Od strony mojego biwaku ktoś nadchodził. Niebo było podświetlone przez księżyc, natychmiast więc rozpoznałem sylwetkę Cagliostra. Mistrz czarnej i białej magii maszerował w stronę przystani. Niósł w ręku jedną ze swych paczek. Idąc rozglądał się na wszystkie strony, niekiedy przystawał i znowu się rozglądał. Zapewne obawiał się, że może się na mnie natknąć, czego - jak sądzę - wolał uniknąć. Przecież zrobił wszystko, aby mnie przekonać, że ułożył się do snu w namiocie.
Poczekałem, aż przeszedł mimo mnie, i ostrożnie udałem się jego śladem.
Tak, kierował się do przystani. Lecz nie ominął jej, jak to ja z Baśką zrobiliśmy, ale przez furtkę w ogrodzeniu wszedł na betonowy falochron.

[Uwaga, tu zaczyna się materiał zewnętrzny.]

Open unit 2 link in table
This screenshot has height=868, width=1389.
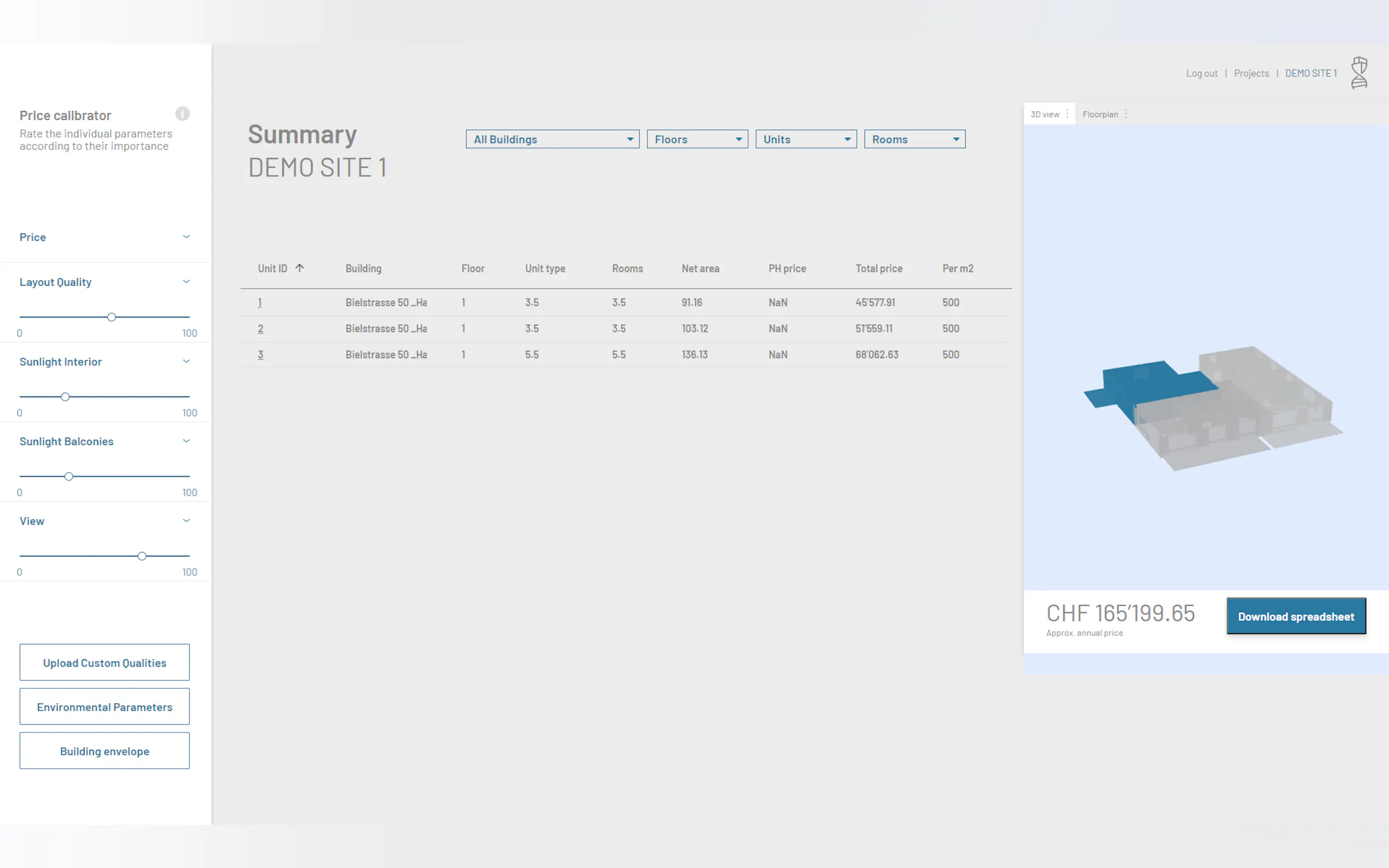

Fromborska przystań nie jest duża. Składa się z szerokiego obmurowanego basenu, gdzie właśnie kołysało się na falach kilka motorówek, jachtów i łodzi rybackich. Z przystani wbijała się w wody zalewu dość długa ostroga betonowego falochronu, osłaniającego basen. Na końcu falochronu świeciła maleńka latarnia. Tu przybijały jachty i statki żeglugi gdańskiej (PSiZF).
OPIS KESZA i MIEJSCA
Kesz to magnetyk ukryty przy przystani. Nisko.
Rebus anagramowy pomoże Ci zalogować skrzynkę - drugi wyraz rebusu to hasło do logu.
P-3, M-8, S-8
Przyjemnej zabawy!
Pamiętaj o konspiracji - podejmuj i odkładaj kesza na miejsce nie wzbudzając wokół sensacji.